If a valid takedown or abuse report is submitted with cryptographic evidence proving that a specific blind hash index is violating the Prohibited Use Policy (such as distributing malware or CSAM), the Operator's sole moderation capacity is to **permanently delete and blacklist the offender's public blind index hash** from the database, flinging the session into absolute routing suspension.

The codebase, logic layouts, styling, graphics, compilation scripts, and UI designs of the Platform are the exclusive, proprietary intellectual property of the Operator and are protected by worldwide copyright, patent, trademark, and trade secret laws. All Rights Reserved.

Under no circumstances are you granted any rights to copy, replicate, duplicate, clone, modify, adapt, distribute, lease, sell, or redistribute the source code of this Platform. Any attempt to decompile, reverse engineer, or systematically clone the Platform logic or databases is strictly prohibited and constitutes a direct breach of this Agreement.

The name **"blackbox1to1"**, its logo designs, and brand operational marks are the exclusive trademarks of the Operator.

The Platform may contain links to third-party services or utilize external cloud frameworks (such as Supabase, AWS, or Vercel).

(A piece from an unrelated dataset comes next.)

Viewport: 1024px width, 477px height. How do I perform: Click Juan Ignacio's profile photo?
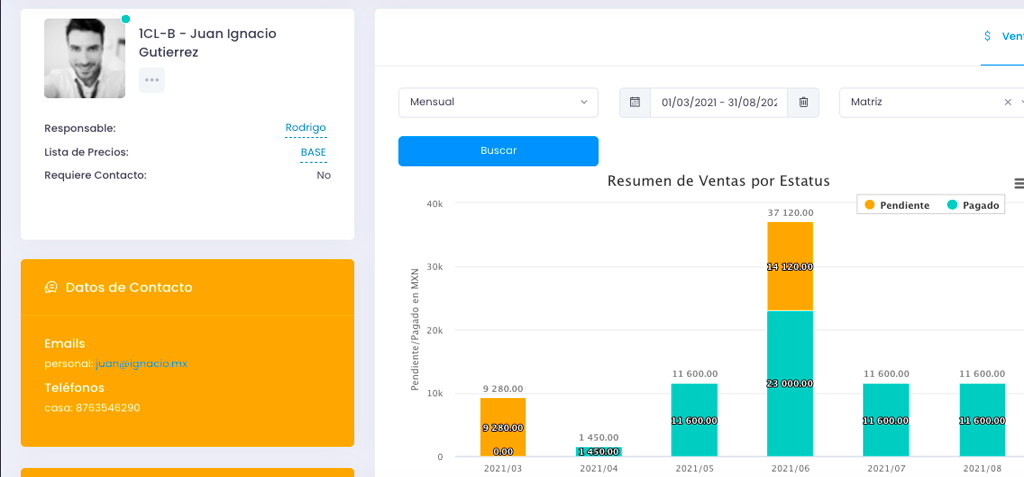click(84, 58)
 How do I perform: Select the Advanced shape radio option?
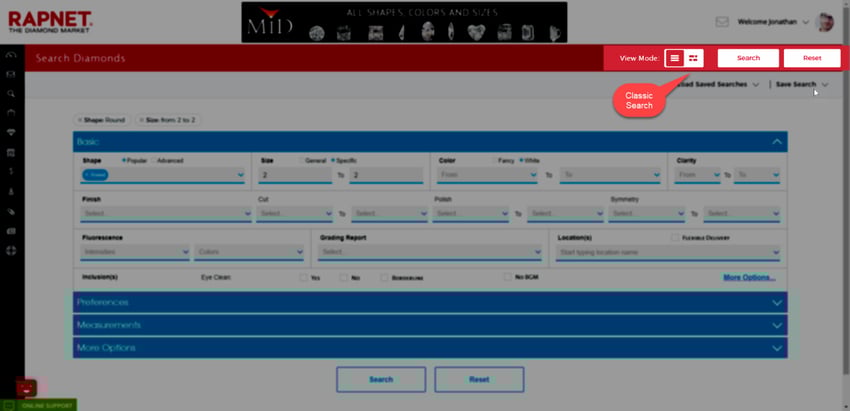coord(152,160)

The Operator has **no control over** and assumes **no responsibility for** the privacy practices, content, uptime, or data handling policies of any third-party websites or services. You acknowledge that you access and interact with these external systems at your own sole risk.

These Terms, the Privacy Policy, and your relationship with the Platform shall be governed by and construed in accordance with the laws of the jurisdiction hosting the primary databases and socket relays, without regard to conflict of law principles.

**Binding Arbitration:** Any dispute, controversy, or claim arising out of or relating to these Terms, the application, or the operations of the Operator shall be settled exclusively through **binding, individual arbitration** under the rules of the applicable commercial arbitration frameworks of the host servers' region, rather than in a court of law.

**Class Action Waiver:** YOU AND THE OPERATOR AGREE THAT ANY DISPUTES SHALL BE RESOLVED SOLELY ON AN INDIVIDUAL BASIS. YOU EXPRESSLY WAIVE ANY RIGHT TO COMMENCE, PARTICIPATE IN, OR JOIN ANY CLASS ACTION, REPRESENTATIVE SUIT, OR COLLECTIVE ACTION.